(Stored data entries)

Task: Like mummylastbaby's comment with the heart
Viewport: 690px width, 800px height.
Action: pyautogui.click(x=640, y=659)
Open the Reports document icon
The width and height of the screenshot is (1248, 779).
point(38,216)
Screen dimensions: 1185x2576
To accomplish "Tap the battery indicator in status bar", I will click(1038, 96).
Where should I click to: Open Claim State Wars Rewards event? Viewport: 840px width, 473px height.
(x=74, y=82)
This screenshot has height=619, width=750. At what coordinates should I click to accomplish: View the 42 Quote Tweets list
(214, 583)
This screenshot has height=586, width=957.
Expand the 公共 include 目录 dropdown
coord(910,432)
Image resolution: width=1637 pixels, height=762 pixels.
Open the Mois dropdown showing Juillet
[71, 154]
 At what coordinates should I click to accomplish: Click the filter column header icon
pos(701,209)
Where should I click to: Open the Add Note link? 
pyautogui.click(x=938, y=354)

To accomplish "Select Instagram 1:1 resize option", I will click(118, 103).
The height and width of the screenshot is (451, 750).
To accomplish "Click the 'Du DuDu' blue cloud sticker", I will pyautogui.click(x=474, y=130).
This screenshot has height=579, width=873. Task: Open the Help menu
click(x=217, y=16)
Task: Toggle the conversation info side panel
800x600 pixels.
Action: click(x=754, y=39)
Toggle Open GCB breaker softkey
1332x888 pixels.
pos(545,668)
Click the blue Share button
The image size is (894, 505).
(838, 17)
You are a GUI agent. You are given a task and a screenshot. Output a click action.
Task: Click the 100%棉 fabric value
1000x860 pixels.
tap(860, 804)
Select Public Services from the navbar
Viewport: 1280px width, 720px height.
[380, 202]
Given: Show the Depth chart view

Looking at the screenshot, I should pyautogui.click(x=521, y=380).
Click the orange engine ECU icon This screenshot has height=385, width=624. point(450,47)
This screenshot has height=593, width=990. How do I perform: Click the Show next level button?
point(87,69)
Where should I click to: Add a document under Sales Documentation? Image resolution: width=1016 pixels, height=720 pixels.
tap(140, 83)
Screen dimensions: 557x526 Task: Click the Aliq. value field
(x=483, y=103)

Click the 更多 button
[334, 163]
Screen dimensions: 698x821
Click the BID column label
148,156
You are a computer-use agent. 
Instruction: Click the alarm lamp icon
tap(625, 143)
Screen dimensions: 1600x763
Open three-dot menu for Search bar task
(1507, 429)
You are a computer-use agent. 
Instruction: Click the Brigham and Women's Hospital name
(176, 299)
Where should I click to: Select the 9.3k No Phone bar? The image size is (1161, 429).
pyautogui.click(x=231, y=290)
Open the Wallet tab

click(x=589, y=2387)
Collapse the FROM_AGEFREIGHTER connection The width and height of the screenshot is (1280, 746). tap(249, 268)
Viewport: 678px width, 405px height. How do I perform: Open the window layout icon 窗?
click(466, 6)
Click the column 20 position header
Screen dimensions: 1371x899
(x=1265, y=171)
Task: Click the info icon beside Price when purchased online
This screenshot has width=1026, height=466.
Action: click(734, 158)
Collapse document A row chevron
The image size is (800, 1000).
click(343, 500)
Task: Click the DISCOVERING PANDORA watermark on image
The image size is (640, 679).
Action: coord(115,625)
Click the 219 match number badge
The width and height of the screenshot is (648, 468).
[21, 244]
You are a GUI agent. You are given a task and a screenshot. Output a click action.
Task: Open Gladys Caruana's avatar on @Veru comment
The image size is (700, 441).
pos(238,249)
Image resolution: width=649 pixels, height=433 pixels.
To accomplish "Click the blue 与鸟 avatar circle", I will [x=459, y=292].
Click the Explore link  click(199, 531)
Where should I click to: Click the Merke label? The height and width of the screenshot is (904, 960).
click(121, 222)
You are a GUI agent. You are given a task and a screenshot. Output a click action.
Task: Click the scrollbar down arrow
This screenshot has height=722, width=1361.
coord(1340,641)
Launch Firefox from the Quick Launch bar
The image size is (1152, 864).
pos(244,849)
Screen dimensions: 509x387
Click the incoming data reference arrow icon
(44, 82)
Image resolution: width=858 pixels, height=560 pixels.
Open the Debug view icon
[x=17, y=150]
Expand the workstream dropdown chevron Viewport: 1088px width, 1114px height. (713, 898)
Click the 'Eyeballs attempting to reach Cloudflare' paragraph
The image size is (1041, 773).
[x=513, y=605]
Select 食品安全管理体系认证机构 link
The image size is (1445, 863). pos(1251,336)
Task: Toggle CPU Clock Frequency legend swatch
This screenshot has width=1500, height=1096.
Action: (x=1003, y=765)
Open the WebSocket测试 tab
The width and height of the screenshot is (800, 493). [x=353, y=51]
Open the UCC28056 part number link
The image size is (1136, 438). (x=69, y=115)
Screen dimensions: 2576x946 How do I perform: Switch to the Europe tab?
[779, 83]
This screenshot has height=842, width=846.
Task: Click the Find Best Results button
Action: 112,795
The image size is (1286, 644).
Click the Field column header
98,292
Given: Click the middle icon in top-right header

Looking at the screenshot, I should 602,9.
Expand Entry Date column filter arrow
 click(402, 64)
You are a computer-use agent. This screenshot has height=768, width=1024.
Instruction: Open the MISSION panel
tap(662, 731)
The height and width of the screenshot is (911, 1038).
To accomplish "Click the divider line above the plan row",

THE PROBLEM:
The result is a copy of every line above where the word "info" shows up.

TASK SOLUTION:
Task: Toggle the conversation info side panel
Task: Click the info icon beside Price when purchased online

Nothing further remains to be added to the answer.